15 JANUARY 1870, Page 2

Why is the Irish correspondence of the London papers so

often a tissue of fables? We have ourselves been recently led into three somewhat serious errors by the minuteness of these fabulous inventions. First, there was the man (Mr. O'Connor, of King's County) whose nose was cut off by four ruffians ; the outrage created the greatest sensation in England, till a few days later it appeared that Mr. O'Connor had been afterwards seen in Dublin with a nose certainly not scarred or sewn on, though he might perhaps have received a blow on it in the encounter. Then the murder of Mr. Walsh was reported in the Times as a murder committed from trade jealousy, because he had greatly raised prices in the egg market by buying up the eggs on, all sides. Now it appears that no such motive at all can have had anything to do with the matter. Mr. Walsh himself in his dying moments entirely acquitted the persons suspected, and asserted that he believed himself to have been murdered by mistake for some one else, as he had no personal quarrel with any one.
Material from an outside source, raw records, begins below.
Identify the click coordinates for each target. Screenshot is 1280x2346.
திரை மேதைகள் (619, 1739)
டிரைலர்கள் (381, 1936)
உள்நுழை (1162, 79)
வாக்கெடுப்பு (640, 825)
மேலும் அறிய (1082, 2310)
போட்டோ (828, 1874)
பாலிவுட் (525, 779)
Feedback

It was, no doubt, an ordinary murder, the only peculiarity of the case being that the intended victim was not the actual victim. Murders in England are reported every day without the invention of motives which turn them into serious symptoms of a disturbed society. So little trace is there of agrarian combinations in the neighbourhood in which Mr. Walsh was murdered, that when the Marquis of Sligo evicted exten- sively in order to prevent tenant-right claims, some little time ago, not a single agrarian outrage occurred. Lastly, the reso- lution of the Mallow Tenant Farmers' Club, which was said last week to have been passed, was in fact, we are assured, rejected. The Limerick, Tipperary, and Clare Tenant Farmers' Club has just been speaking with confidence and respect of Mr. Gladstone's Government. Nothing can be more mischievous just now than the dissemination in England of falsehoods adapted to blacken the Irish character.